Ham House and Garden
Opening dates and times:For NGS: Wed 10 July (11-5)
For other opening times and information, please see garden website
Admission:Adm £4.50, chd £2.25
Description:The beautiful C17 gardens incl Cherry Garden, featuring lavender parterres flanked by hornbeam arbours; S terrace with clipped yew cones, hibiscus and pomegranate trees; eight grass plats; maze-like wilderness; C17 orangery with working kitchen garden and licensed café and terrace
Disability information:Gravel paths and some cobbles
Further details:After dinner I walked to Ham to see the House and Garden of the Duke of Lauderdale, which is indeed inferior to few of the best villas in Italy itself; the House furnished like a great Prince's; the Parterres, Flower Gardens, Orangeries, Groves, Avenues, Courts, Statues, Perspectives, Fountains, Aviaries and all this at the banks of the Sweetest river in the World, must needs be surprising. John Evelyn's description, written in 1678, evokes the splendour of the gardens at Ham at the end of a decade of prodigious expenditure by the Lauderdales. The restoration of the east and south compartments of the gardens in 1975 began the process of re-establishing this layout.

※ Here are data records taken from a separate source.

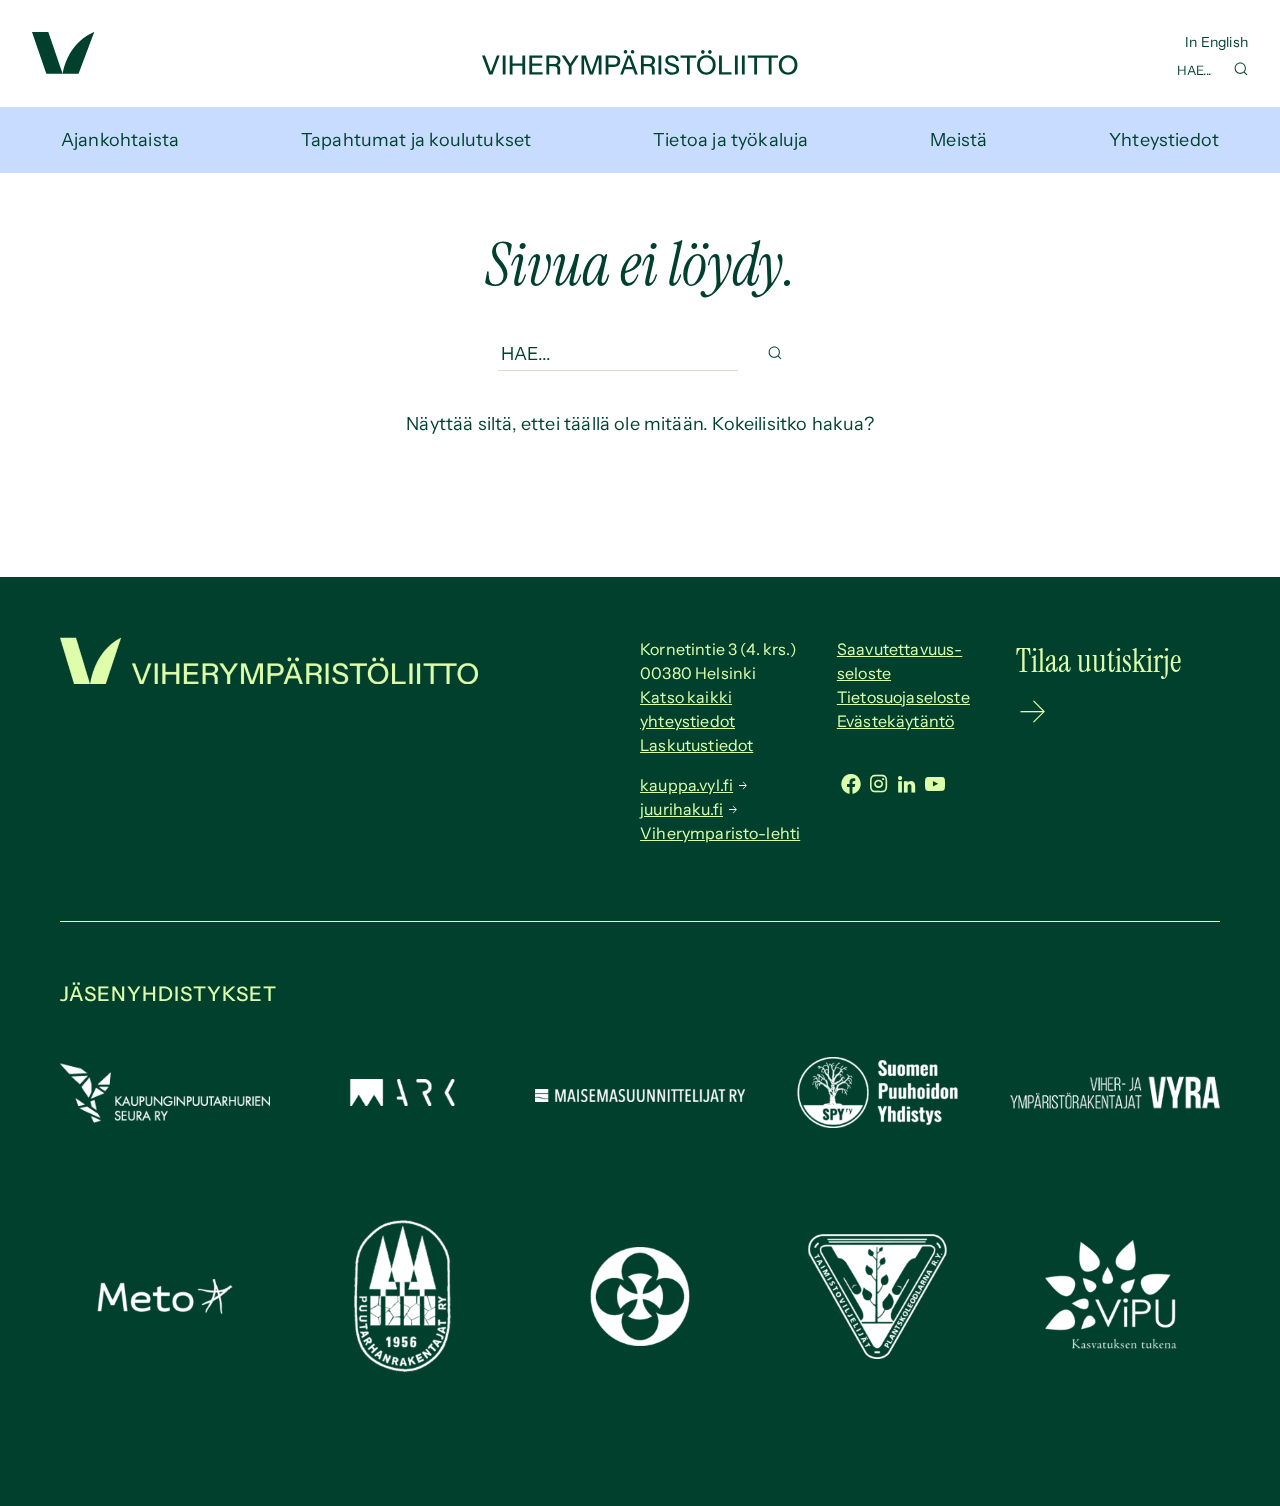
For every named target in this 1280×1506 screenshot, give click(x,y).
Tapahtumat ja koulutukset (416, 140)
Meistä (958, 140)
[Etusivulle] (640, 69)
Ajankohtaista (120, 140)
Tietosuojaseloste (903, 697)
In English (1216, 42)
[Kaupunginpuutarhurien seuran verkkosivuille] (165, 1117)
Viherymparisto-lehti (720, 833)
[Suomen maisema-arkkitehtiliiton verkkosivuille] (402, 1100)
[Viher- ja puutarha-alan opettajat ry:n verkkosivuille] (1115, 1346)
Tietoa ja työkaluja (730, 140)
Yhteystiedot (1164, 140)
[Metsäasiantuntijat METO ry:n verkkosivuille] (165, 1308)
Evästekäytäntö (896, 721)
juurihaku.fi (681, 809)
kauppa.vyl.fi (686, 785)
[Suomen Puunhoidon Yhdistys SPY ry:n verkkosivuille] (877, 1122)
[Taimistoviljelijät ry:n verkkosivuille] (877, 1353)
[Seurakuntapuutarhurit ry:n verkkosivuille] (640, 1340)
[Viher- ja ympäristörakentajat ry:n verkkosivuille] (1115, 1110)
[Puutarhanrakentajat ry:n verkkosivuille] (402, 1366)
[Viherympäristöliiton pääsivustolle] (63, 68)
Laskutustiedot (696, 745)
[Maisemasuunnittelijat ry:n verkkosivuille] (640, 1096)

Work remains to be done to return more of the elaborate features admired by Evelyn, and the National Trust hopes that this will help visitors understand and enjoy the gardens as they appeared in their heyday. Today this unique garden is significant for its survival within the area known to be the cradle of the English Landscape Movement. Outhouses include the oldest free-standing Orangery in Britain, the ice-house, the dairy, (with early Wedgwood hand painted tiles and unusual cast iron ‘cows-legs’ supporting marble slabs) and the earliest recorded purpose-built still house.